Call it the hole in the doughnut, and residents living near a vacant field off McKinley Parkway in Hamburg feel like they’ve been served something they can’t swallow.

About 250 residents living off McKinley, Newton and Boston State roads signed petitions opposing a proposal for patio homes clustered on the 29-acre lot.

The proposal needed a rezoning from residential-agricultural to planned residential development, and residents were sure they had enough signatures to require a super majority of the Town Board to approve the change. Since a super majority is three-quarters of the board, it would need a unanimous vote by Hamburg’s three-member Town Board.

But after a change in the project, two members of the board decided that the plan needed a simple majority, and it was approved on a 2-1 vote.

“We just never saw it coming,” said Michelle Claus of Kast Place.

The Planning Board voted 4-3 against recommending the proposal.

Developer Glenn Wetzl’s plan evolved from its original 66-lot proposal, with some of them fronting on McKinley, to 45 patio homes clustered on about 12 acres of the property. There will be one access road from Boston State Road, an emergency access on McKinley, and no homes fronting on McKinley, Newton or Boston State roads.
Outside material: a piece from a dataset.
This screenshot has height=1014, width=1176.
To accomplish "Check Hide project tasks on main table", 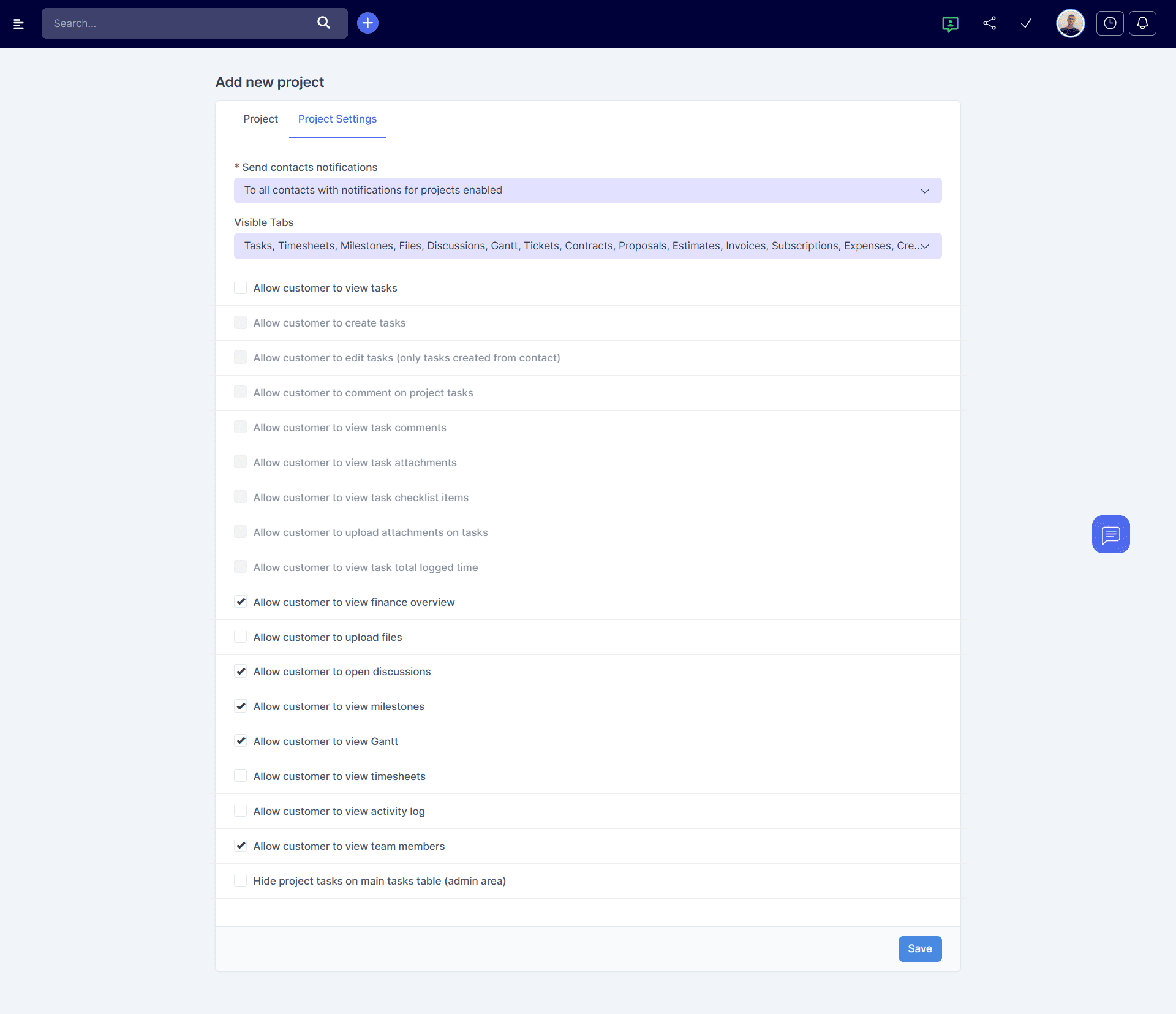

State law requires a super majority vote on a rezoning when the owners of at least 20 percent of the land immediately adjacent to the parcel, or within 100 feet of it, submit a written protest, or petition.
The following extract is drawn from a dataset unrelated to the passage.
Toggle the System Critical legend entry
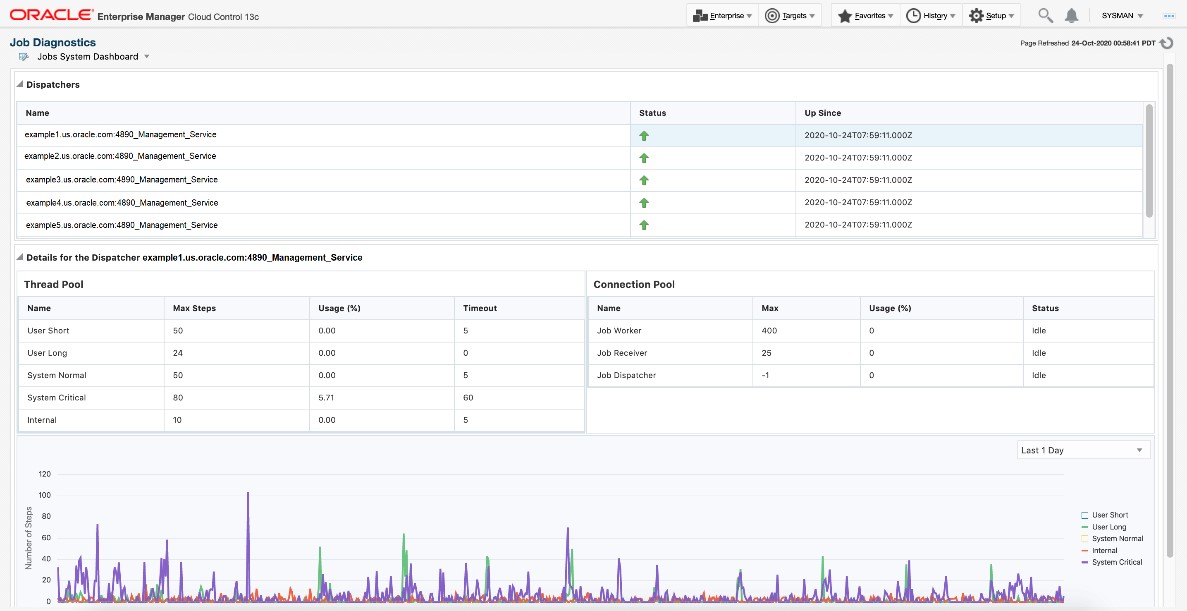pos(1116,562)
Residents who wanted the property to remain residential-agricultural, which requires a minimum lot size of two acres, knew they had submitted more than enough signatures. The town attorney agreed that nearly 45 percent of the owners of land near the parcel signed the petition.

But at the public hearing, the developer’s attorney explained that Wetzl was offering an additional safeguard to residents: A buffer of 65 feet to 75 feet wide would be located on the perimeter of the parcel, and would not be rezoned. The rezoning request had dropped from 29 acres to 24 acres, and as a result, 17 acres would remain as permanent open space.

By adding that buffer to the project, the number of residents opposed to the project and living within 100 feet of the new boundary of the property to be rezoned dropped below the threshold requiring a super majority. The buffer creates the doughnut, and the hole is where the development will take place.

Now residents are planning to challenge the rezoning in State Supreme Court.

“We feel this is a change, and it’s a big change,” Claus said.

The original proposal requested rezoning of the full 29-acre parcel, and the notice for the public hearing said 29 acres. Town Attorney Walter Rooth III told the Town Board in a letter the “most prudent course of action” would be to require the developer to submit a revised application.

But Supervisor Steven Walters said in the past the town has accepted a developer’s revised proposal without a new application. He also said Wetzl had made a number of changes, such as lowering the number of lots, keeping lots from fronting on the roads and improving drainage.

“While not every issue was totally mitigated by the developer, I think every issue to some degree was mitigated,” he said, adding that he read and re-read every report and letter filed on the rezoning.

Walters also said an attorney with the New York Department of State told the town the practice of keeping an exterior buffer is legal.

He said he also believes strongly in private property rights, and he and Councilwoman Cheryl Potter Juda supported the rezoning. Councilman Michael Quinn voted against it.

“I don’t think we should subvert this whole process. I think the developer should go back to the Planning Board,” he said.

“They ended up winning the first round,” said Michael Welch of Valley View Road.

Residents say the parcel is an important gateway to Hamburg, and the residential-agricultural district provides a good transition from the town to the village.

The developer plans to erect decorative fences at the corners of Boston State and Newton with McKinley for the gateway.